L’osservazione scientifica in campo meteorologico si sviluppò soprattutto nel XIX secolo, ma – data la natura ancora limitata dei conflitti, sebbene fosse conosciuta e producesse risultati già abbastanza attendibili – questa scienza non giocò subito un ruolo determinante. Assieme alla rivoluzione tecnologica costituita dalla trasmissione delle notizie per mezzo del telegrafo, si aggiunse insomma un nuovo apporto scientifico all’arte della guerra, anche se tutte le potenzialità non potevano ancora dirsi conosciute.
A partire dalla Prima Guerra mondiale si svilupparono invece armi nuove il cui impiego sfidò la nuova scienza: per compiere la propria missione il pilota di un aeroplano doveva conoscere la situazione atmosferica e la sua evoluzione, ma anche le operazioni terrestri sarebbero state condizionate da precipitazioni o altri fenomeni al suolo. La precisione dei calcoli nella misurazione e direzione dei venti, della temperatura dell’aria e dell’umidità – tutti elementi alla base della meteorologia – furono usate anche per i tiri dell’artiglieria, un settore nel quale i tedeschi furono al primo posto.

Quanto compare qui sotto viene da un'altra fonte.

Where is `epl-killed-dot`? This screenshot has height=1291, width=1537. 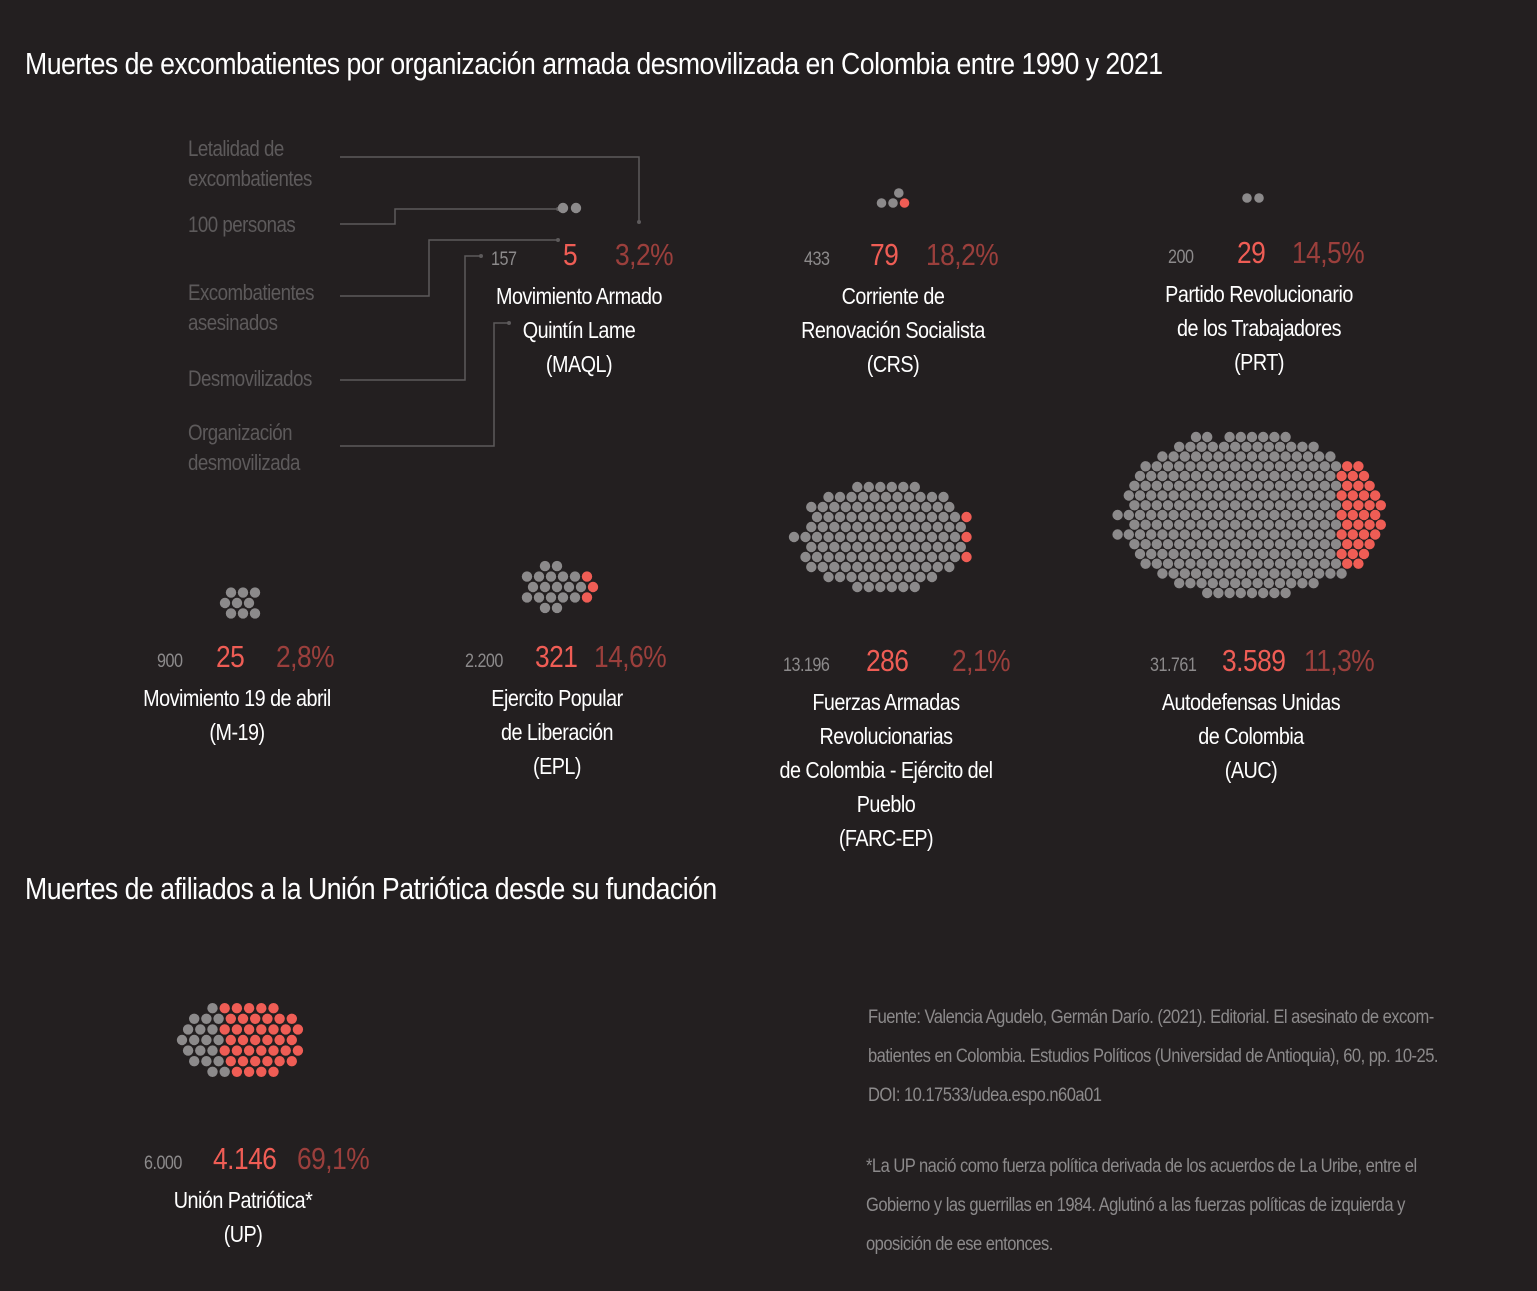
epl-killed-dot is located at coordinates (593, 587).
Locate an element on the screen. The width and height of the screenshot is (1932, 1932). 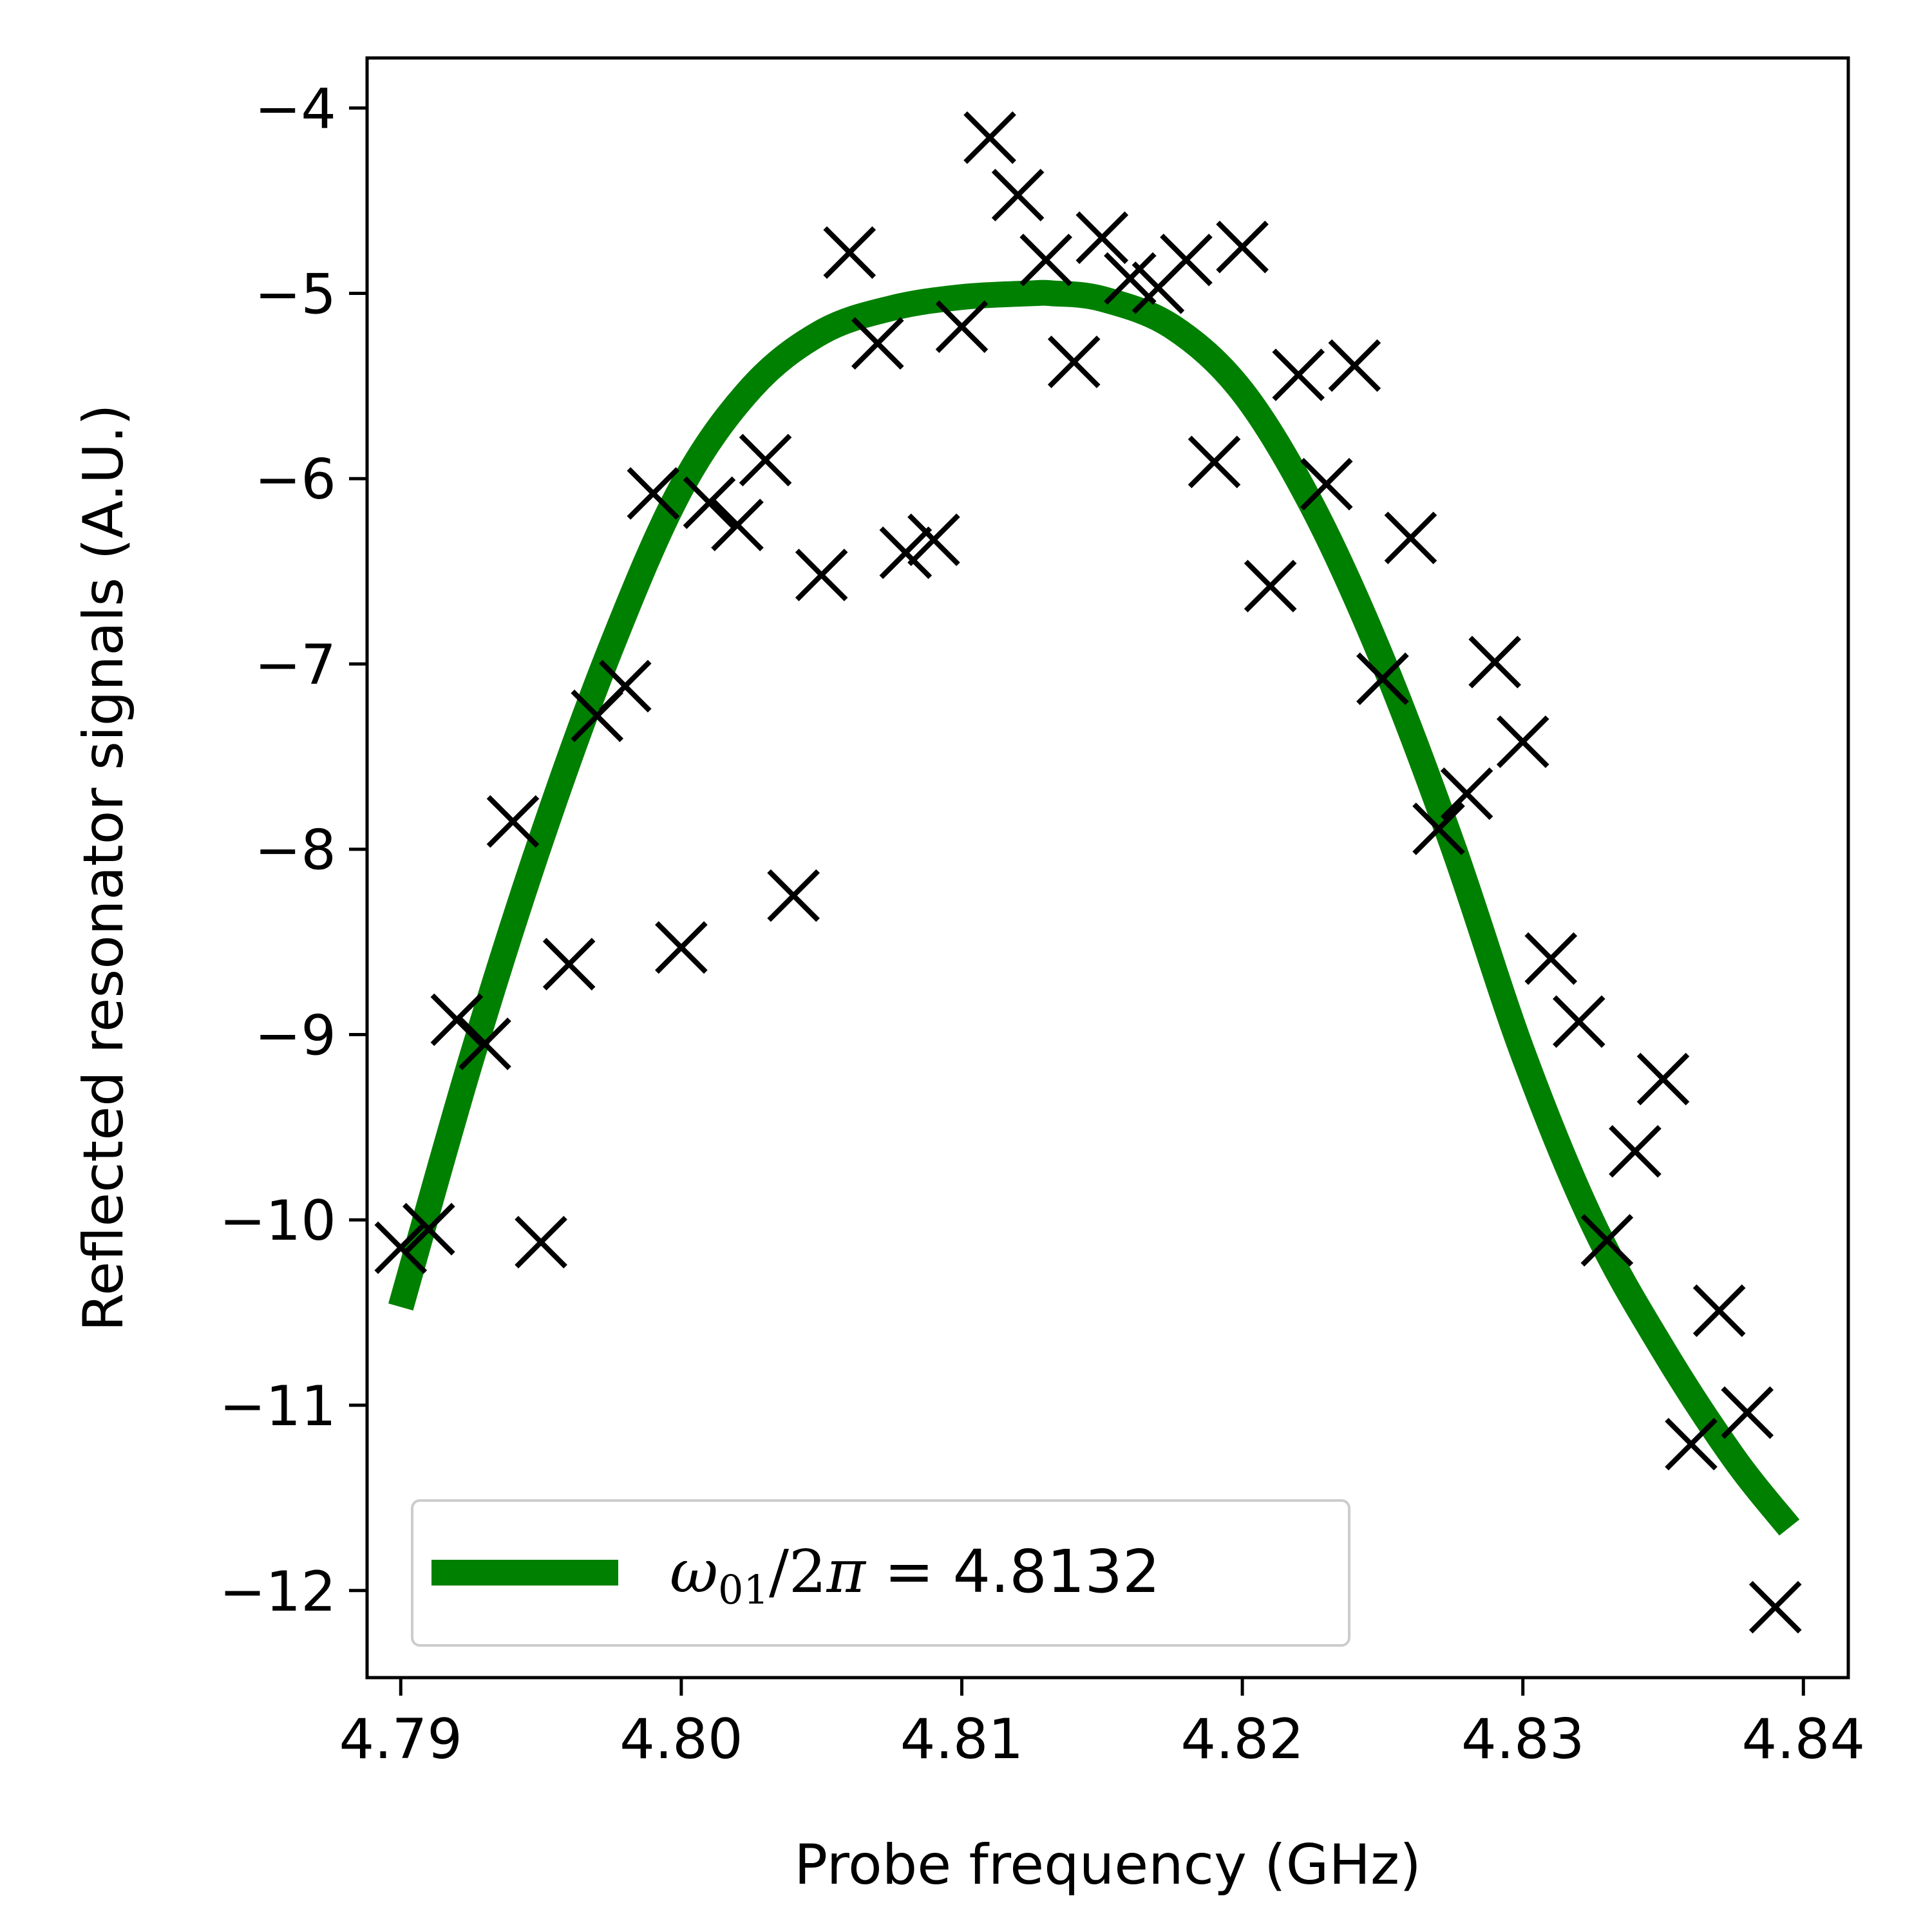
legend-omega: ω is located at coordinates (694, 1572).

Poiché inoltre, nel corso dello stesso conflitto, furono impiegati anche gas asfissianti divenne fondamentale prevedere l’andamento dei venti o di altre perturbazioni che avrebbero determinato percorso ed efficacia delle nubi velenose. Sorsero così unità specializzate che periodicamente diffondevano bollettini e raccomandazioni, ma l’importanza generale era tuttavia sottovalutata.
L’uso delle previsioni atmosferiche per pianificare operazioni militari di vasta portata fu alla base di due successi nella Seconda Guerra mondiale: l’attacco a sorpresa della base di Pearl Harbor e lo sbarco in Normandia. La flotta giapponese, oltre ad osservare un rigoroso silenzio radio per tutta la rotta, giunse inaspettata davanti al porto delle isole Hawai perché navigò ‘nascosta’ dal fronte di una tempesta: le previsioni giapponesi inoltre erano già al corrente che la mattina dell’attacco la visibilità sarebbe stata ottima.
Lo stesso congegno si ripeté grossomodo per lo sbarco in Normandia: l’ordine di partenza alla potente flotta alleata fu impartito dopo che, sempre sulla base di corrette previsioni, fu certo che l’attraversamento della Manica da parte di migliaia di navi sarebbe stato nascosto dal maltempo.
Pochi sanno che, allo scopo di costituire delle basi meteorologiche per le previsioni in Nord Atlantico, i tedeschi costituirono una rete di stazioni automatiche clandestine sparse sulla costa della Groenlandia e della penisola di Labrador nonostante l’Islanda e Groenlandia fossero sotto controllo alleato dal 1941. Il 22 ottobre 1943 il sommergibile tedesco U-537 scaricò materiali per una stazione automatica nella Martin Bay (Labrador), ma le trasmissioni si interruppero dopo un paio di settimane probabilmente per un disturbo radio alleato. Intercettare le trasmittenti tedesche tra l’alto non era impresa facile: la durata della trasmissione era di circa tre minuti ogni ventiquattrore. Tra i ghiacci non mancarono stazioni con personale della Kriegsmarine e l’ultima si arrese nel settembre 1945.